Exercise description: Retype each entry exactly.

Material for this exercise:
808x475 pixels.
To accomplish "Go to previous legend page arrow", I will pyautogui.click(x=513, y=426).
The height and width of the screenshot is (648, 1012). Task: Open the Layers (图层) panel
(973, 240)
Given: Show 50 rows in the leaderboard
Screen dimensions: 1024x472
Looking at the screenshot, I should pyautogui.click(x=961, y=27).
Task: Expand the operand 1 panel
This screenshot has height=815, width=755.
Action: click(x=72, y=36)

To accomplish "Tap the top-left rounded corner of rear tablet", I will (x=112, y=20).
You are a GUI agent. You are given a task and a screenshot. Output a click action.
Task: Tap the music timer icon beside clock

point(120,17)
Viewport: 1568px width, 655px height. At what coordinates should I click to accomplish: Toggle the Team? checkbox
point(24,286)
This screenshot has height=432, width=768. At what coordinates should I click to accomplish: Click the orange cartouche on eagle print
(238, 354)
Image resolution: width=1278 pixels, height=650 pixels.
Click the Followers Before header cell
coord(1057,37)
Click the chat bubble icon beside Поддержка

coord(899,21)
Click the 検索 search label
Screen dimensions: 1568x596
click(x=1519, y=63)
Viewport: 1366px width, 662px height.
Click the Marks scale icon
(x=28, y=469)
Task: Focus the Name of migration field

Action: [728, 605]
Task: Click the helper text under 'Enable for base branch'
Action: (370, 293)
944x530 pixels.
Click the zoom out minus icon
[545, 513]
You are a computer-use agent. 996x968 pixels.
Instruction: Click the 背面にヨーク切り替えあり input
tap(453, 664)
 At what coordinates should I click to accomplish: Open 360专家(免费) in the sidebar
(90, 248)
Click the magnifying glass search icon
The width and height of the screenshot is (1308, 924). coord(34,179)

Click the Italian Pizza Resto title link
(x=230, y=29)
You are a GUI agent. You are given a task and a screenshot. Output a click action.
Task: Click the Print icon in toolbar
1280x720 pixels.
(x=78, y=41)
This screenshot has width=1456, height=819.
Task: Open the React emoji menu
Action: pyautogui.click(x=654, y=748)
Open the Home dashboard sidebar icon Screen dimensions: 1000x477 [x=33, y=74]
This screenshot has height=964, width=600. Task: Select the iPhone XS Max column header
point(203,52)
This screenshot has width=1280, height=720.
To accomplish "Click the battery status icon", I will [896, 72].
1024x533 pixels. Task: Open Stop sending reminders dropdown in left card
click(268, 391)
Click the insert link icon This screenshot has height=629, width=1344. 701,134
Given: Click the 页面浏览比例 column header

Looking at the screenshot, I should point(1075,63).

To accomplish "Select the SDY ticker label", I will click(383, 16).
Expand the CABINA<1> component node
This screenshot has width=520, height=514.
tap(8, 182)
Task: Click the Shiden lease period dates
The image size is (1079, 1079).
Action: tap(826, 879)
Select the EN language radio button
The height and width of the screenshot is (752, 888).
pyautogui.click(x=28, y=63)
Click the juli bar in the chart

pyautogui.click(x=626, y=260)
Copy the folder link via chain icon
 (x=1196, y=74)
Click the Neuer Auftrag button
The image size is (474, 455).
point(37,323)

Answer space:
808x475 pixels.
To accomplish "Go to previous legend page arrow", I will pyautogui.click(x=513, y=426).
The height and width of the screenshot is (648, 1012). Task: Open the Layers (图层) panel
(973, 240)
Given: Show 50 rows in the leaderboard
Screen dimensions: 1024x472
Looking at the screenshot, I should pyautogui.click(x=961, y=27).
Task: Expand the operand 1 panel
This screenshot has height=815, width=755.
Action: click(x=72, y=36)

To accomplish "Tap the top-left rounded corner of rear tablet", I will (x=112, y=20).
You are a GUI agent. You are given a task and a screenshot. Output a click action.
Task: Tap the music timer icon beside clock

point(120,17)
Viewport: 1568px width, 655px height. At what coordinates should I click to accomplish: Toggle the Team? checkbox
point(24,286)
This screenshot has height=432, width=768. At what coordinates should I click to accomplish: Click the orange cartouche on eagle print
(238, 354)
Image resolution: width=1278 pixels, height=650 pixels.
Click the Followers Before header cell
coord(1057,37)
Click the chat bubble icon beside Поддержка

coord(899,21)
Click the 検索 search label
Screen dimensions: 1568x596
click(x=1519, y=63)
Viewport: 1366px width, 662px height.
Click the Marks scale icon
(x=28, y=469)
Task: Focus the Name of migration field

Action: [728, 605]
Task: Click the helper text under 'Enable for base branch'
Action: (370, 293)
944x530 pixels.
Click the zoom out minus icon
[545, 513]
You are a computer-use agent. 996x968 pixels.
Instruction: Click the 背面にヨーク切り替えあり input
tap(453, 664)
 At what coordinates should I click to accomplish: Open 360专家(免费) in the sidebar
(90, 248)
Click the magnifying glass search icon
The width and height of the screenshot is (1308, 924). coord(34,179)

Click the Italian Pizza Resto title link
(x=230, y=29)
You are a GUI agent. You are given a task and a screenshot. Output a click action.
Task: Click the Print icon in toolbar
1280x720 pixels.
(x=78, y=41)
This screenshot has width=1456, height=819.
Task: Open the React emoji menu
Action: pyautogui.click(x=654, y=748)
Open the Home dashboard sidebar icon Screen dimensions: 1000x477 [x=33, y=74]
This screenshot has height=964, width=600. Task: Select the iPhone XS Max column header
point(203,52)
This screenshot has width=1280, height=720.
To accomplish "Click the battery status icon", I will [896, 72].
1024x533 pixels. Task: Open Stop sending reminders dropdown in left card
click(268, 391)
Click the insert link icon This screenshot has height=629, width=1344. 701,134
Given: Click the 页面浏览比例 column header

Looking at the screenshot, I should point(1075,63).

To accomplish "Select the SDY ticker label", I will click(383, 16).
Expand the CABINA<1> component node
This screenshot has width=520, height=514.
tap(8, 182)
Task: Click the Shiden lease period dates
The image size is (1079, 1079).
Action: tap(826, 879)
Select the EN language radio button
The height and width of the screenshot is (752, 888).
pyautogui.click(x=28, y=63)
Click the juli bar in the chart

pyautogui.click(x=626, y=260)
Copy the folder link via chain icon
 (x=1196, y=74)
Click the Neuer Auftrag button
The image size is (474, 455).
point(37,323)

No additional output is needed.